Latency-Reliability Tradeoffs for State Estimation

TL;DR

This paper explores the tradeoffs between latency and reliability in communication channels for dynamical system estimation, proposing a co-design methodology to optimize performance based on system dynamics.

Contribution

It introduces a new abstraction of latency-reliability-rate tradeoffs and develops a co-design approach for code length selection in control systems.

Findings

Latency-reliability tradeoff curves are characterized for control channels.

A co-design methodology optimizes code length based on system dynamics.
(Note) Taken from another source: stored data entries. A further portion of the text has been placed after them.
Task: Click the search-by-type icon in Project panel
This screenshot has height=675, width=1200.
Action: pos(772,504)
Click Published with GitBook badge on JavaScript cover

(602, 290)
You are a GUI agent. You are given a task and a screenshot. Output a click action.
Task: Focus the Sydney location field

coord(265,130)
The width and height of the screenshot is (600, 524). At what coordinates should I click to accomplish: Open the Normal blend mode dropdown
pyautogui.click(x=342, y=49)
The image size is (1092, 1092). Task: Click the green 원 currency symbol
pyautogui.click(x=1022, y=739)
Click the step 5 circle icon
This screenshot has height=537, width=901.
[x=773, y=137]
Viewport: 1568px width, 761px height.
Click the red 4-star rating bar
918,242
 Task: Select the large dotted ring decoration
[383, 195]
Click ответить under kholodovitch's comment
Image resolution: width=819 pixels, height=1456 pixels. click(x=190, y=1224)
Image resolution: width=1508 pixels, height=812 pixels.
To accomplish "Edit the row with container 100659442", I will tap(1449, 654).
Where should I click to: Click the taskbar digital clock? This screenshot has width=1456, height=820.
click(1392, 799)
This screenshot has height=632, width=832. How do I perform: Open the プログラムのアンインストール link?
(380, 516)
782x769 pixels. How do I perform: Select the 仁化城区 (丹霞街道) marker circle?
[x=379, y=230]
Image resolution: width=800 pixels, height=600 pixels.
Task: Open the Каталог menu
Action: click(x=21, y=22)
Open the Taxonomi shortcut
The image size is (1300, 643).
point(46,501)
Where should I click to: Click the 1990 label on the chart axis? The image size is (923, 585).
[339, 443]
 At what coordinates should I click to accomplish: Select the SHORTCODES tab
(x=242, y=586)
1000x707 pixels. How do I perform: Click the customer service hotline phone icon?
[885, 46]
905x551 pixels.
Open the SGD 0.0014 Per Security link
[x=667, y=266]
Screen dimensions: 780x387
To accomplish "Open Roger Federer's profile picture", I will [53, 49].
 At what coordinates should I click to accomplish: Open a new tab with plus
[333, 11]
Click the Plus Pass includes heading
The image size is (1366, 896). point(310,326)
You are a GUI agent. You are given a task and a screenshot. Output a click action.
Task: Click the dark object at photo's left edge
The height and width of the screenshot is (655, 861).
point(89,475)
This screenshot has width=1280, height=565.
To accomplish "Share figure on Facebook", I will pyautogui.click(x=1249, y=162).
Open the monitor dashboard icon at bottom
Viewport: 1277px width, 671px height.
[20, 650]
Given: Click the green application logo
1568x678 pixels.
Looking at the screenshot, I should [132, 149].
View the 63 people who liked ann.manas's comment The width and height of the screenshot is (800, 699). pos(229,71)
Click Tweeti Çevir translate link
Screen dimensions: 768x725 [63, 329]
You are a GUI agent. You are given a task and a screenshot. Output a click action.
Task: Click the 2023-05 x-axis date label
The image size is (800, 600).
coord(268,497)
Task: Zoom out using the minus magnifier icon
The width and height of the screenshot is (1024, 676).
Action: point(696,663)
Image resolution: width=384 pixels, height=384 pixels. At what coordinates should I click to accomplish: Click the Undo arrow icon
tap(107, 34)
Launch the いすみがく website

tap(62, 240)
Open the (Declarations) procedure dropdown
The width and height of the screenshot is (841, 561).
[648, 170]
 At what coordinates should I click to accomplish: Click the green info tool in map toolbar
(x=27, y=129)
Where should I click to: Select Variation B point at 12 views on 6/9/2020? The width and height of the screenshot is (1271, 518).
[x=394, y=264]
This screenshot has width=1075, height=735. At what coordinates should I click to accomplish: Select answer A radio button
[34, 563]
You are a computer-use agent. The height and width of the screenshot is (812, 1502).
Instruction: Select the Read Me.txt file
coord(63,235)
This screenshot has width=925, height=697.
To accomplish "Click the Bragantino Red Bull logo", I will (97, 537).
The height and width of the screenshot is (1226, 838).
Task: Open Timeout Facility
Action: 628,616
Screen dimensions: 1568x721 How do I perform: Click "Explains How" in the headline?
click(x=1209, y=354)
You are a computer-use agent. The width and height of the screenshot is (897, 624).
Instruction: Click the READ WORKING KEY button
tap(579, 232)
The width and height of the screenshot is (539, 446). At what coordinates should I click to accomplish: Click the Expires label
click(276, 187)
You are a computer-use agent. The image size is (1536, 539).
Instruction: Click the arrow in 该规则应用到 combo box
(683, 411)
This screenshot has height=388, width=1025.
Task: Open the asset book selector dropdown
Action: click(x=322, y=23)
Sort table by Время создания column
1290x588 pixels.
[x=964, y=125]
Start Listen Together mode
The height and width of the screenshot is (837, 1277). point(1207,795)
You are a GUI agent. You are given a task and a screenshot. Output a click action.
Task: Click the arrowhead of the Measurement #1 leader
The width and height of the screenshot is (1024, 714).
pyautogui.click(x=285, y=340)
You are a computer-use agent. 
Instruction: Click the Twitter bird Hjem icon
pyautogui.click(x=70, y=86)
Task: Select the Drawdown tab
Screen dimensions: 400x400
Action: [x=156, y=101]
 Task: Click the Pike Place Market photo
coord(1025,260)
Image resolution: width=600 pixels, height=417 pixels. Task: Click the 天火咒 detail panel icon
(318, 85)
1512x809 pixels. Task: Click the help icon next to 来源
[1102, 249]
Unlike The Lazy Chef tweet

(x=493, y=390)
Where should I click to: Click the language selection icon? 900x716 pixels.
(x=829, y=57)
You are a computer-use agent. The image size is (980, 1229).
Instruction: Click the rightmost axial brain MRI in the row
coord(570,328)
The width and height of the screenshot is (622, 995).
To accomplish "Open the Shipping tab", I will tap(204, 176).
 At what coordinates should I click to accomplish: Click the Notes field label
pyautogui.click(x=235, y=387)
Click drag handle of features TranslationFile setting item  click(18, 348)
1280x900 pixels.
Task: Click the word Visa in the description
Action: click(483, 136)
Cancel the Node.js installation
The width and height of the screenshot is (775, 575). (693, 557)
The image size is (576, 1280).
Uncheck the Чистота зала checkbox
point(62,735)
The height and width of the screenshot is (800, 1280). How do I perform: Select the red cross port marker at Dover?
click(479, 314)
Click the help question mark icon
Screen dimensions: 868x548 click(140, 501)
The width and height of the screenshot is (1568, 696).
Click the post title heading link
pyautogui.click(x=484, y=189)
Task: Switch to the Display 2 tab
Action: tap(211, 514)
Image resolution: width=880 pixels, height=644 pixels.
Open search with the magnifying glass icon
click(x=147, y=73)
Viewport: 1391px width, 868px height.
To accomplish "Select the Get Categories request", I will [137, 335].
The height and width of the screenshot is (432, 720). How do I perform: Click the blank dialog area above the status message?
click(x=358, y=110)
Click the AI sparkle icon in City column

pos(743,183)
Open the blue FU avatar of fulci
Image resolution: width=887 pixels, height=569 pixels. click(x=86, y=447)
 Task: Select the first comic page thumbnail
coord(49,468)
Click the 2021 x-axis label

Practical coding schemes inform the latency-reliability models.

Abstract

The emerging interest in low-latency high-reliability applications, such as connected vehicles, necessitates a new abstraction between communication and control. Thanks to advances in cyber-physical systems over the past decades, we understand this interface for classical bit-rate models of channels as well as packet-loss-type channels. This work proposes a new abstraction characterized as a tradeoff curve between latency, reliability and rate. Our aim is to understand: Do we (control engineers) prefer faster but less reliable communications (with shorter codes), or slower but more reliable communications (with longer codes)? In this paper we examine the tradeoffs between latency and reliability for the problem of estimating dynamical systems over communication channels. Employing different latency-reliability curves derived from practical coding schemes, we develop a co-design methodology, i.e., select the code length depending on the system dynamics to optimize system performance.